The Department of Health and Human Services has stated that it will not require anyone to provide personal information such as a driver’s license, passport, or other documentation to prove citizenship in order to obtain a vaccine. 


Health Insurance Assistance

More Americans will now qualify for federal subsidies under the Affordable Care Act for the next two years with $34.2 billion in additional funding. Enrollees would pay no more than 8.5% of their income towards coverage. Insurance subsidies are determined based on the federal poverty rate—individuals earning between $51,520 and $106,000 for a family of four would qualify. Lower-income enrollees could have their premiums eliminated completely, and those collecting unemployment benefits could sign up for coverage with no premiums in 2021. These changes will be effective immediately and last through the end of 2022; they would not require anyone to re-enroll to access the lower prices.
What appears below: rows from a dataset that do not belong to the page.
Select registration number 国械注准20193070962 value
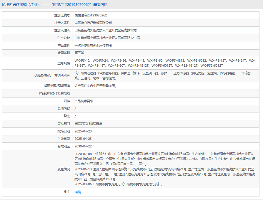Viewport: 263px width, 200px height. (x=91, y=15)
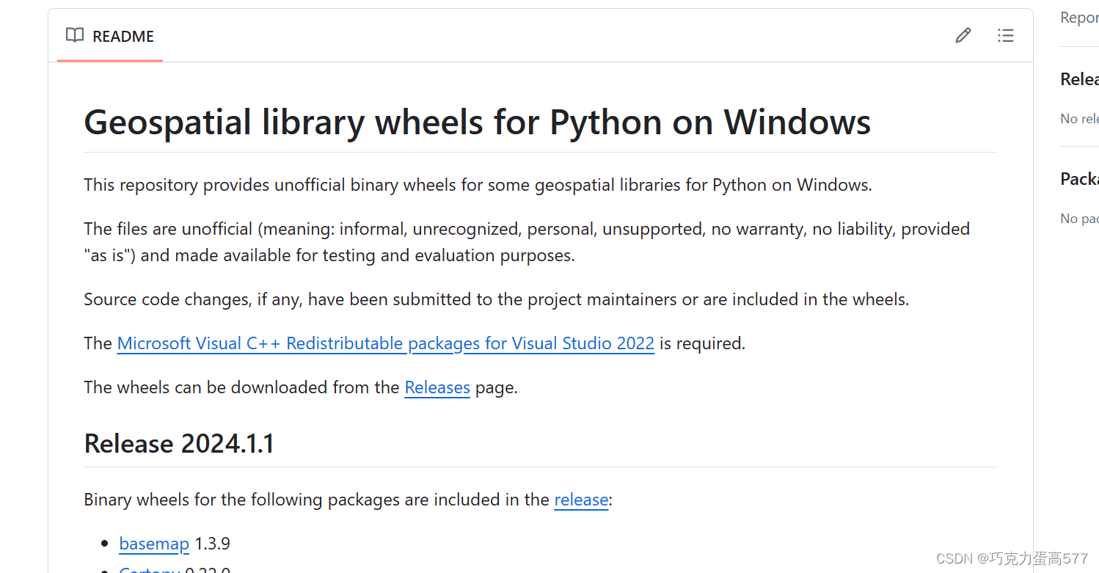
Task: Click the book icon beside README
Action: 74,35
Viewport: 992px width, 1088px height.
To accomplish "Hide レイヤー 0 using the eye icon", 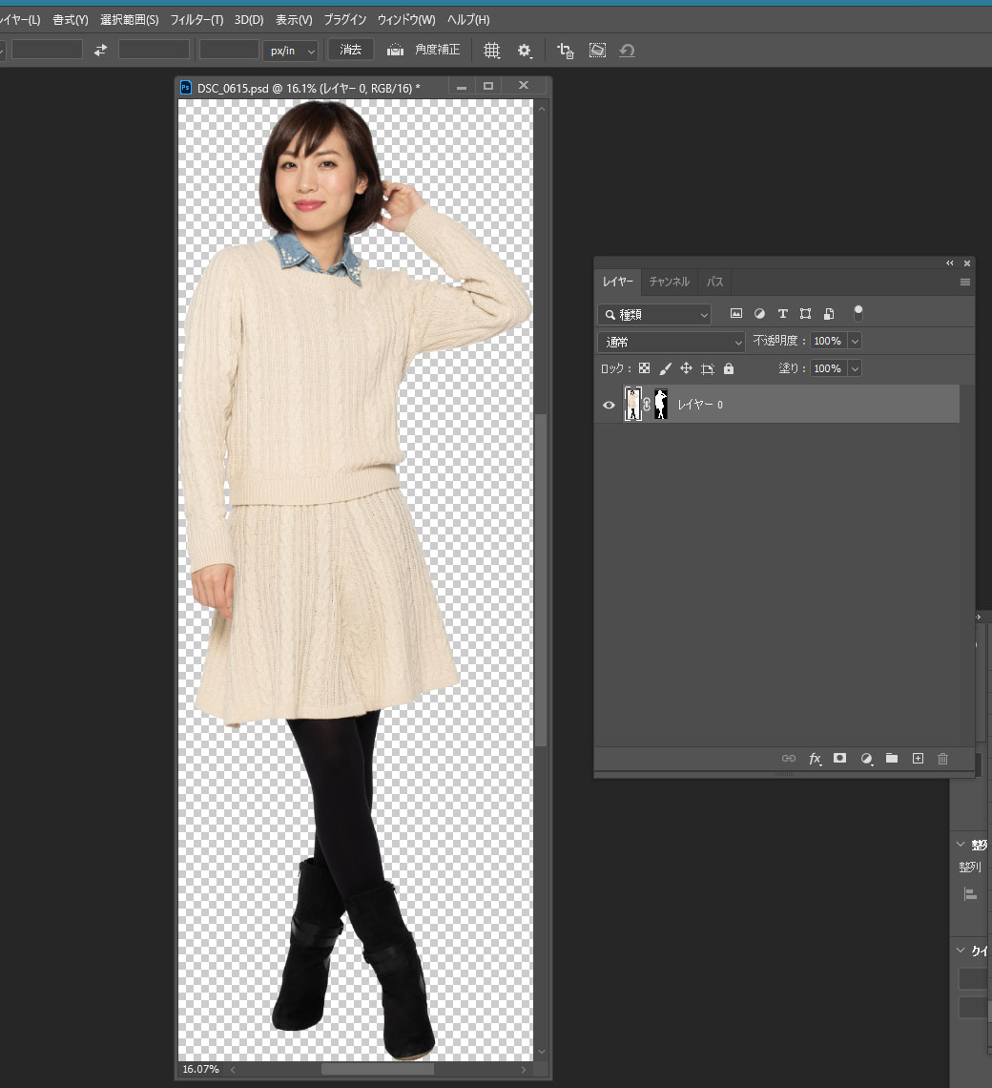I will pyautogui.click(x=610, y=405).

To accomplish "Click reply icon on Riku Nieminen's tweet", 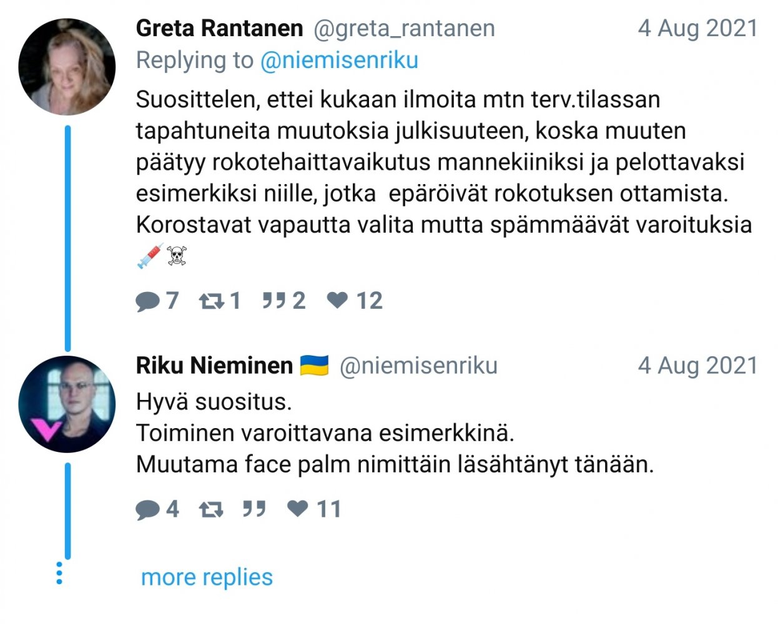I will pos(147,510).
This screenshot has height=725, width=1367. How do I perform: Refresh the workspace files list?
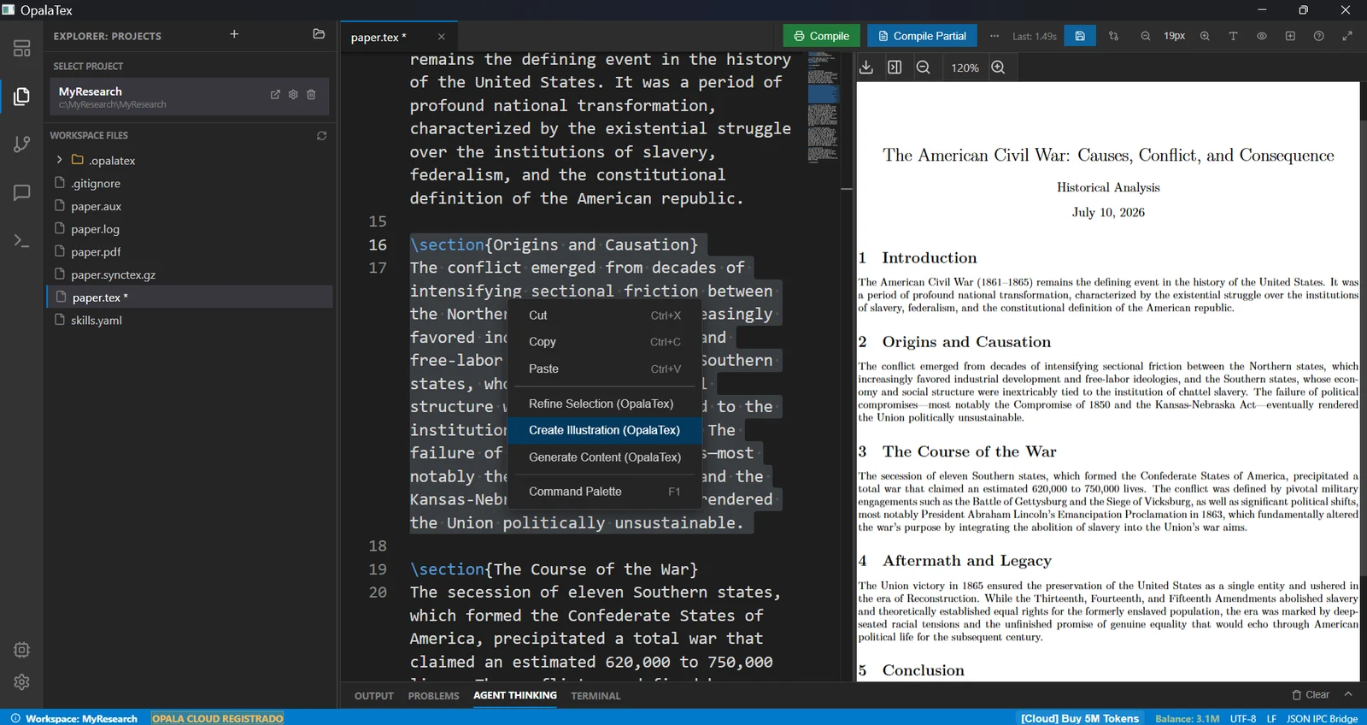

If you don’t already have health insurance, an open enrollment period is in effect through May 15.


Impact on Citizenship

Accessing any of the forms of relief provided for by the American Rescue Plan will not impact your or your family’s visa or citizenship application. 

Please be aware, though, that if you are an immigrant, obtaining other federally funded benefits, apart from those provided under the American Rescue Plan, CARES Act, or previously passed Families First Coronavirus Response Act, could impact future visa and citizenship applications. You can see a factsheet on this here. 

In addition, the U.S. Citizenship and Immigration Services (USCIS) has announced that the agency will not consider “testing, treatment, nor preventative care (including vaccines) related to COVID-19” as part of a public charge determination. They are encouraging anyone with symptoms that resemble COVID-19 (e.g., fever, cough, shortness of breath) to get the necessary medical treatment and preventive services. 


School Assistance

The latest relief also provides $130 billion to schools and colleges to help them re-open. The money can be used to modify classrooms to allow more social distancing, install ventilation systems, hire more custodial staff, and buy personal protective equipment. The money can also be used to increase the hiring of nurses and counselors and to provide summer school.